§ **TASK OBJECTIVE**
Verbatim reproduction of the entries is required; images must be omitted.

*** Begin section ***

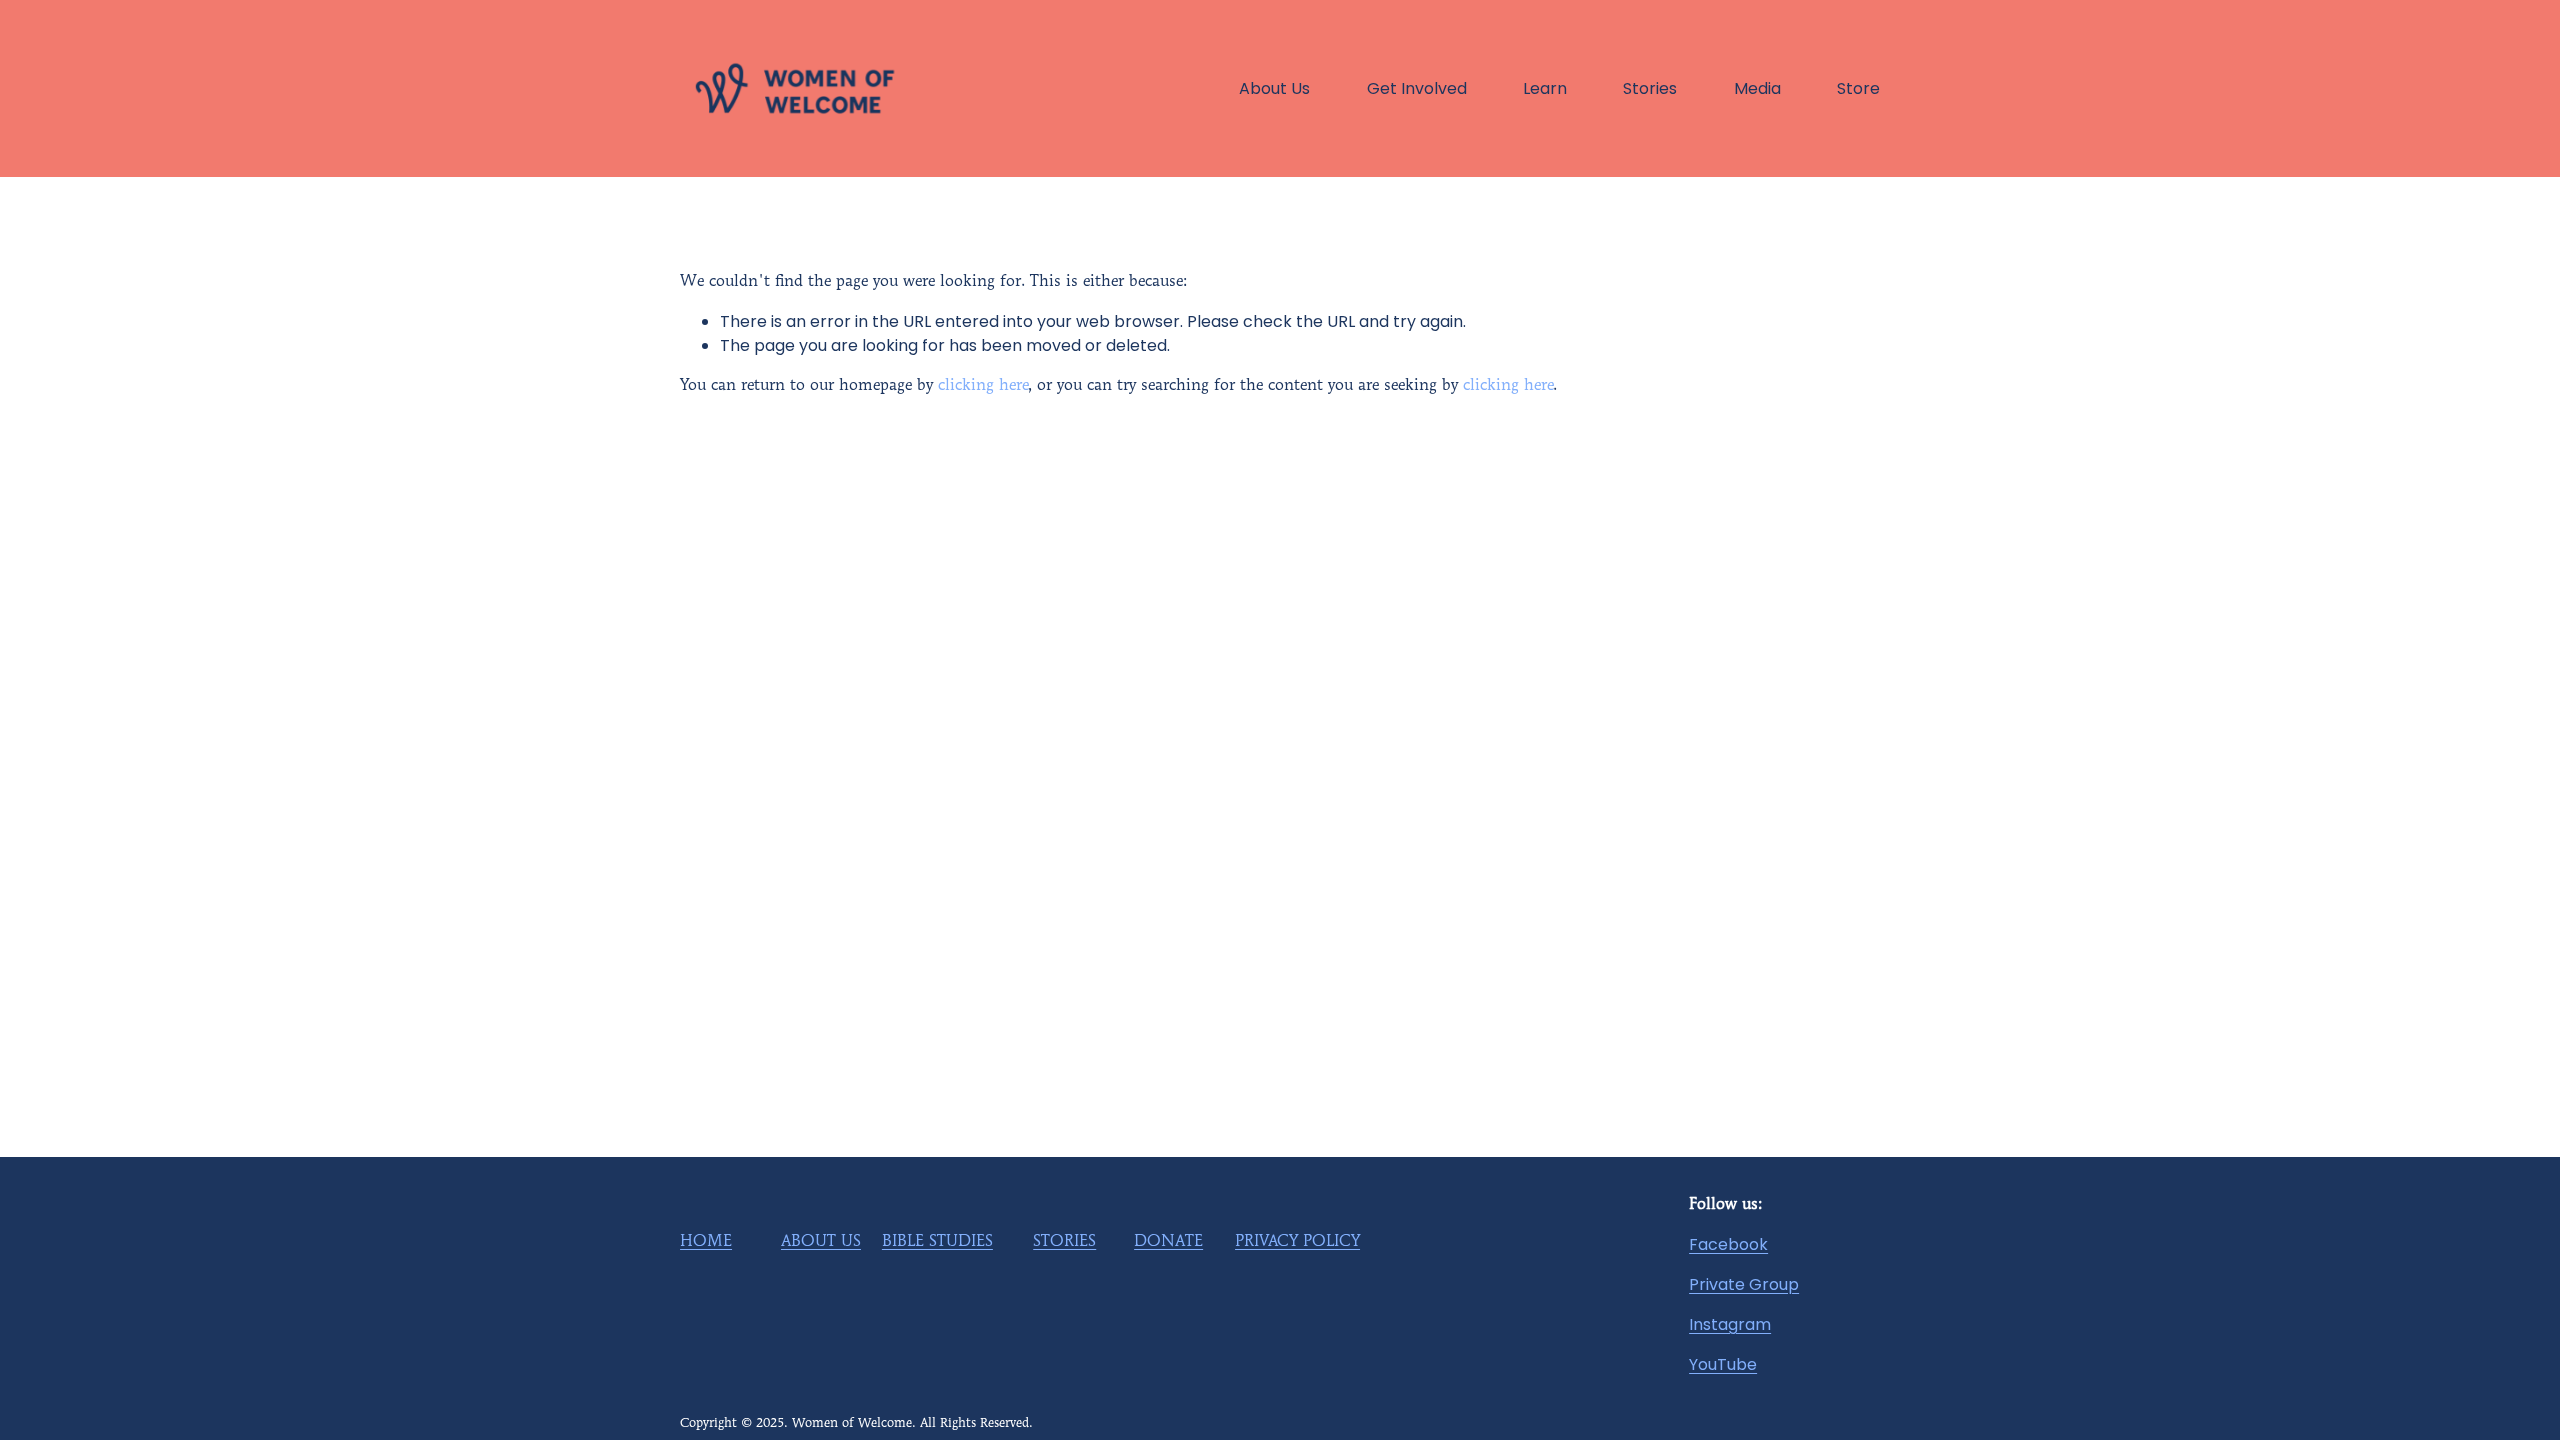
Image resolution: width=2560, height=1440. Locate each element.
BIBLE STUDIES (937, 1242)
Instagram (1730, 1324)
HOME (706, 1242)
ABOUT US (821, 1242)
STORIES (1064, 1242)
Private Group (1744, 1284)
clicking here (983, 386)
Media (1757, 88)
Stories (1650, 88)
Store (1858, 88)
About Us (1274, 88)
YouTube (1723, 1364)
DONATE (1168, 1242)
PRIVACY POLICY (1297, 1242)
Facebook (1728, 1244)
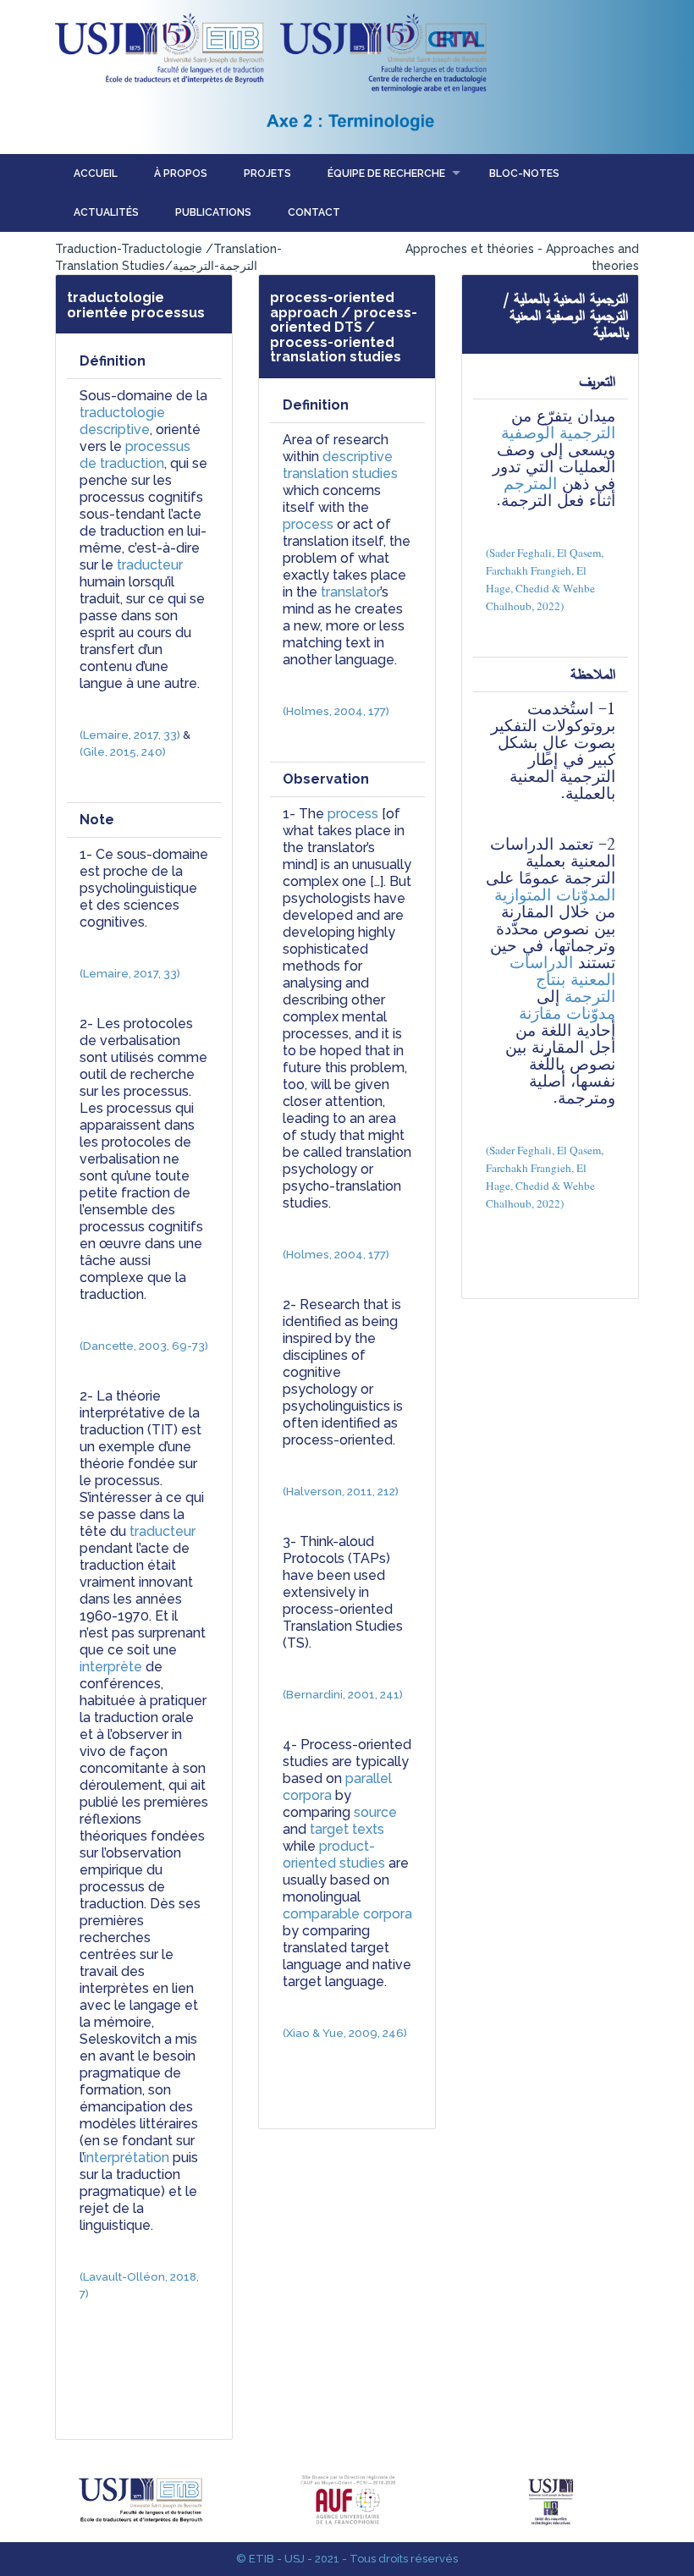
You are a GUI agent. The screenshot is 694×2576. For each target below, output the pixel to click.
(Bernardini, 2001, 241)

*** End section ***

§ **TASK ANSWER**
Image resolution: width=2560, height=1440. Locate each element.
BIBLE STUDIES (937, 1242)
Instagram (1730, 1324)
HOME (706, 1242)
ABOUT US (821, 1242)
STORIES (1064, 1242)
Private Group (1744, 1284)
clicking here (983, 386)
Media (1757, 88)
Stories (1650, 88)
Store (1858, 88)
About Us (1274, 88)
YouTube (1723, 1364)
DONATE (1168, 1242)
PRIVACY POLICY (1297, 1242)
Facebook (1728, 1244)
You are a GUI agent. The screenshot is 694×2576. For each target below, output the pixel to click.
(Bernardini, 2001, 241)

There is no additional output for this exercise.